Records supplied section start

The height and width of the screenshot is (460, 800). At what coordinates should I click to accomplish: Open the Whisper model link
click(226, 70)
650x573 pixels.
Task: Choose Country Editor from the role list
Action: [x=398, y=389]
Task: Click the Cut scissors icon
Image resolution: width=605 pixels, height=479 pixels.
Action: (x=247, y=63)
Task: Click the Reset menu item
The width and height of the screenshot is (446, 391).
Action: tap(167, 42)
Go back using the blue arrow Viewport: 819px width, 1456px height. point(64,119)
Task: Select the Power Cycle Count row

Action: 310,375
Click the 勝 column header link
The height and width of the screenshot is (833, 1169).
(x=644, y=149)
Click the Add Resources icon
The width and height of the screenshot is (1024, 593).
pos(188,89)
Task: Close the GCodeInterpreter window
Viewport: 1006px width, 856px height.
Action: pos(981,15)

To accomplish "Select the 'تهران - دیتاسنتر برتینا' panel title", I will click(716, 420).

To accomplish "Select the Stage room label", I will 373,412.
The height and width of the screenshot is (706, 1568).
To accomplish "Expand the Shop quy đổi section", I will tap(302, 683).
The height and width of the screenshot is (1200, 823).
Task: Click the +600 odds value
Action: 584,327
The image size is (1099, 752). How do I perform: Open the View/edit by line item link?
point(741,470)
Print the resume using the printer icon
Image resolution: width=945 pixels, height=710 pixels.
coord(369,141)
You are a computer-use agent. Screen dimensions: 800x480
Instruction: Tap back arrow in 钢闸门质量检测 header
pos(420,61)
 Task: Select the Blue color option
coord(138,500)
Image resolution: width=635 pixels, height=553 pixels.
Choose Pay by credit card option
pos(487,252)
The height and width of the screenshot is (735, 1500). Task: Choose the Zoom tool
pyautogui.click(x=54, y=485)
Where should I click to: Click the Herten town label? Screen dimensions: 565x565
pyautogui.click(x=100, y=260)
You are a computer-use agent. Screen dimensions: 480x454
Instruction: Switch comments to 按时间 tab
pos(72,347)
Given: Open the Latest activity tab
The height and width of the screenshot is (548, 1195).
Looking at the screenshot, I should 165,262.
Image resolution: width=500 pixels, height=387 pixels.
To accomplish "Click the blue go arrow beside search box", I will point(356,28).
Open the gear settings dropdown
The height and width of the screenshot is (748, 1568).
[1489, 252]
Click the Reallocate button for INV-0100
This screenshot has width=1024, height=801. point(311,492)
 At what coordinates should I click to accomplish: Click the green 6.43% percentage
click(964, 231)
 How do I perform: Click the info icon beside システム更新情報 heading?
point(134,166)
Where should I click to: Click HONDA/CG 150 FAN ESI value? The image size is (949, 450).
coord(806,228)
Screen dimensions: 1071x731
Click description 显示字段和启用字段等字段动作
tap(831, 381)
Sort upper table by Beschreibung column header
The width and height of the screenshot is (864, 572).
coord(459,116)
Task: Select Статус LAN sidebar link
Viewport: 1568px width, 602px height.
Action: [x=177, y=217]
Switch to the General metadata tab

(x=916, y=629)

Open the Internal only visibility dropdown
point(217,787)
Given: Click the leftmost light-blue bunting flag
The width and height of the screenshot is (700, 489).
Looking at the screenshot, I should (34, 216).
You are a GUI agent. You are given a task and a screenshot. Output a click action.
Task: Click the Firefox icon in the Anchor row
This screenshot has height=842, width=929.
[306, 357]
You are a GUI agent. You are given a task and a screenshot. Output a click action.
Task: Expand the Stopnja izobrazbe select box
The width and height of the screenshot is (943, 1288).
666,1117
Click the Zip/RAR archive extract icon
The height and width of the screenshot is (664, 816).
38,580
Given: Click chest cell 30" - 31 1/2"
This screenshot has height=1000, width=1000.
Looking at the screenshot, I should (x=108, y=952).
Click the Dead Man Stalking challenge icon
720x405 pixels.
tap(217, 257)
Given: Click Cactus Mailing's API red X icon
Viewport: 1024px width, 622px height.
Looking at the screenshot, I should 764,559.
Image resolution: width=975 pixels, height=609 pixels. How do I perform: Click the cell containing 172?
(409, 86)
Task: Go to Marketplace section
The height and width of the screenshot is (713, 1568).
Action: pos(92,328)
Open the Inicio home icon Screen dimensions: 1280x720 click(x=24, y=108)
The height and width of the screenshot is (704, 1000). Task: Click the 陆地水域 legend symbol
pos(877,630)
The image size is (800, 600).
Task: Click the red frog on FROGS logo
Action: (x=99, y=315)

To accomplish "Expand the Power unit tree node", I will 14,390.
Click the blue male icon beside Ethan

Records supplied section end

- _What is needed_
Every line above with the string "computer" in it should be copied into the answer.

- _Written response_
You are a computer-use agent. Screen dimensions: 800x480
You are a computer-use agent. Screen dimensions: 480x454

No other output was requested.